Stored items
####

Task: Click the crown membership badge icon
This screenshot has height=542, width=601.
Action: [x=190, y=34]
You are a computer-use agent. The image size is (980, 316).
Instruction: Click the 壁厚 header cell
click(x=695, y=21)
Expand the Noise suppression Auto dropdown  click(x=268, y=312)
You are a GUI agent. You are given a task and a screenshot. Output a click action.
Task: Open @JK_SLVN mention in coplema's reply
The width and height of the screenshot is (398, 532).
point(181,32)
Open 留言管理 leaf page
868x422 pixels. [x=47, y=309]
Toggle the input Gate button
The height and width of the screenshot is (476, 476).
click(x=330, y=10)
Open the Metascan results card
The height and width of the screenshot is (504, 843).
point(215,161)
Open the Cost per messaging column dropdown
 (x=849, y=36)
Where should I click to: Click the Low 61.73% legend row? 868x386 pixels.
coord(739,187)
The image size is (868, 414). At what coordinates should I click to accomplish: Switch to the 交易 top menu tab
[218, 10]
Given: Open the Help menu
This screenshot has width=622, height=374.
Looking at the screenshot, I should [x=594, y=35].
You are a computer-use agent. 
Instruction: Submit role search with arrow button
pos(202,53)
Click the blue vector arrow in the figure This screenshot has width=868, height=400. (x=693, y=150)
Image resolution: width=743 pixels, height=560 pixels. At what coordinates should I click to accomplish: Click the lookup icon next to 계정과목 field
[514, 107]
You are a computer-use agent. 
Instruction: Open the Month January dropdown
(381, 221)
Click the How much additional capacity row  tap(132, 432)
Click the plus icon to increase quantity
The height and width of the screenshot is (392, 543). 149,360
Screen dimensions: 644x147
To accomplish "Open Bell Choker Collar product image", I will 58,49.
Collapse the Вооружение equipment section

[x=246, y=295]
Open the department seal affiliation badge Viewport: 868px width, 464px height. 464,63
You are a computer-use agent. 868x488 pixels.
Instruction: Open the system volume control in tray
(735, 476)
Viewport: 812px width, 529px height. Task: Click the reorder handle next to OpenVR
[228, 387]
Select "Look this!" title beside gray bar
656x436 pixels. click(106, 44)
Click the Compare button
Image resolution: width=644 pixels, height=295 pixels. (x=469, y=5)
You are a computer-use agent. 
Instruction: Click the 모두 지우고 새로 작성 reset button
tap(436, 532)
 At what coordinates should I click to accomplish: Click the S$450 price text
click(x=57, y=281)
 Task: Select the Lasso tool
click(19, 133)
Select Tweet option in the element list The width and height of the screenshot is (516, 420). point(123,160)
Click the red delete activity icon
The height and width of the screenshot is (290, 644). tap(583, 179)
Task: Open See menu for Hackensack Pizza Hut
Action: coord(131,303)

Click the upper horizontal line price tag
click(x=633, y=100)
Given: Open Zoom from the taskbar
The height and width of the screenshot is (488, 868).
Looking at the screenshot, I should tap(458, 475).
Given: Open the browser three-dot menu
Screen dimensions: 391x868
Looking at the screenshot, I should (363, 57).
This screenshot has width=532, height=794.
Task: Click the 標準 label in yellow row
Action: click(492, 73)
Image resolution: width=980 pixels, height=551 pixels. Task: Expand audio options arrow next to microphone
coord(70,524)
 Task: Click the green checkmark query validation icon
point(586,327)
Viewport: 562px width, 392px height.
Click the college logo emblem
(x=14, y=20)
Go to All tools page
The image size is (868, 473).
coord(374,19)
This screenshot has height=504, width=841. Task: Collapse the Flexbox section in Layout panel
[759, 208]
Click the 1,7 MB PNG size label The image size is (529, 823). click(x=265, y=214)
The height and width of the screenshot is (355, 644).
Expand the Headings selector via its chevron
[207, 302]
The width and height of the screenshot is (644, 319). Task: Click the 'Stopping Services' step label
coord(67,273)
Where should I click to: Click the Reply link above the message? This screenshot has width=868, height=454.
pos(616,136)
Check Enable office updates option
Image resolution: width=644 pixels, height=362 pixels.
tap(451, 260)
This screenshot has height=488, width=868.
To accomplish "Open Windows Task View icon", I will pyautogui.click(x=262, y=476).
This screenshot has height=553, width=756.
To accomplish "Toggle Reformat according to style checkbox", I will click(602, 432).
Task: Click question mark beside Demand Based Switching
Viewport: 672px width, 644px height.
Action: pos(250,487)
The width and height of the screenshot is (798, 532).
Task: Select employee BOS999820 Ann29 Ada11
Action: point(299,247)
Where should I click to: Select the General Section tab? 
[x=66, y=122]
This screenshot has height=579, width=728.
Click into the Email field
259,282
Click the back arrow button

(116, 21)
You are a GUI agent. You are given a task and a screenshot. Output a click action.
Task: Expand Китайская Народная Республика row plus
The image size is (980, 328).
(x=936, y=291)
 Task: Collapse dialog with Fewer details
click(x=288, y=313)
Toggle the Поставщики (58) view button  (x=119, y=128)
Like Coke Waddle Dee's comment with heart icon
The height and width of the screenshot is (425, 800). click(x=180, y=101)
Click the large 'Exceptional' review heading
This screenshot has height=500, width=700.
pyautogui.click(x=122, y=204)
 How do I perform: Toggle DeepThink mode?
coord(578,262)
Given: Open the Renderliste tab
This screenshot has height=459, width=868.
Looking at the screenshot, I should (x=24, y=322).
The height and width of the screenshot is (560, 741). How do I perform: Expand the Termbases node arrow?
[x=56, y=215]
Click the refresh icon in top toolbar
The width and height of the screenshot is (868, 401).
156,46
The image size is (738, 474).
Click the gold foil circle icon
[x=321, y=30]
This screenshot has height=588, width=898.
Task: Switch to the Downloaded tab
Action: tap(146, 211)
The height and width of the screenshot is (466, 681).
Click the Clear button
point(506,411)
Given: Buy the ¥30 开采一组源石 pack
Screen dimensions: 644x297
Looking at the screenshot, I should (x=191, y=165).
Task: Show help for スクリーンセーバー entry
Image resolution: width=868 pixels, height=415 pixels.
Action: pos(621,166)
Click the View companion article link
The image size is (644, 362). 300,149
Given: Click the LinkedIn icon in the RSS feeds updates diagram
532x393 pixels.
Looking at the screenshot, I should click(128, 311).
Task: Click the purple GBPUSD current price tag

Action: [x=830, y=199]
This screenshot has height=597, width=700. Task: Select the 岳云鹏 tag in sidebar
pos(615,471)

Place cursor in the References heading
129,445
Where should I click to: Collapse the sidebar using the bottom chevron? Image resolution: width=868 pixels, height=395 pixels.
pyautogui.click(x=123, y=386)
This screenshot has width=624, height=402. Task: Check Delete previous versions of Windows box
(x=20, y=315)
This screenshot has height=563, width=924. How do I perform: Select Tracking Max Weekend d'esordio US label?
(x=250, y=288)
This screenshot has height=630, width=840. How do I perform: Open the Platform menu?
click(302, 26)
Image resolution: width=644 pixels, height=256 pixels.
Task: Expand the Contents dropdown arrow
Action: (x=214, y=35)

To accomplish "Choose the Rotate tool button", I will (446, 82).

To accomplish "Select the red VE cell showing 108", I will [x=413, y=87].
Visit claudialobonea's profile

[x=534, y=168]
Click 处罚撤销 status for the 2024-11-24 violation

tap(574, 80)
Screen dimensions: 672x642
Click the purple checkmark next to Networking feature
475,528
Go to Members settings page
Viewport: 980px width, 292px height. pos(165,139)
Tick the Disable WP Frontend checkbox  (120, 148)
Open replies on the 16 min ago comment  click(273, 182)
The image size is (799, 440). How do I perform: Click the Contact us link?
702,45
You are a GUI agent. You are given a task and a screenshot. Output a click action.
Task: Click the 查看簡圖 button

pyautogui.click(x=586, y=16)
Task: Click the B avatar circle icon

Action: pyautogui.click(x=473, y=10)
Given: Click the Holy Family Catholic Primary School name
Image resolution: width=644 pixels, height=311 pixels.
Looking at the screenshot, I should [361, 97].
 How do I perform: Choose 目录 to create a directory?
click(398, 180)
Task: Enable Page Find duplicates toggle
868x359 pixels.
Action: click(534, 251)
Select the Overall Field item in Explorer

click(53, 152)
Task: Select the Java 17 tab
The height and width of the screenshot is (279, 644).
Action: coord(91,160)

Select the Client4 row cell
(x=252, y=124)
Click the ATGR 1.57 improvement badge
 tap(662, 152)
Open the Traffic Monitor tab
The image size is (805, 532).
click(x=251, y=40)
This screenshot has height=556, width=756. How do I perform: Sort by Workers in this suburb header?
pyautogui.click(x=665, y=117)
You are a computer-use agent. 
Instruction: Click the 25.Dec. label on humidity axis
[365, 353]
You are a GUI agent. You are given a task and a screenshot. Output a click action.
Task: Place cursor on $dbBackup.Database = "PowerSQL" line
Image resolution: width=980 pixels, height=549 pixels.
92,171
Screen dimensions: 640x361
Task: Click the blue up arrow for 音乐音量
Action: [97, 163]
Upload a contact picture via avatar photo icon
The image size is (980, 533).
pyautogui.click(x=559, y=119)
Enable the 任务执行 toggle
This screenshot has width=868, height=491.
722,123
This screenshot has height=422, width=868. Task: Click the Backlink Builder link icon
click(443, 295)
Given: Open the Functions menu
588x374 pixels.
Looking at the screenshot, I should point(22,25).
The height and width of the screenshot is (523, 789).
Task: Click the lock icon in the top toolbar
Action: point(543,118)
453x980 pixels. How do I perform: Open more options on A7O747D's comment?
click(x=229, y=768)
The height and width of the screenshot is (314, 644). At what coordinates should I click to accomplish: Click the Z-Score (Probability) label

####

**Task instructions:**
If a line in the entries contains the word "updates", copy that line out.

**Completed task:**
Check Enable office updates option
Given: Click the LinkedIn icon in the RSS feeds updates diagram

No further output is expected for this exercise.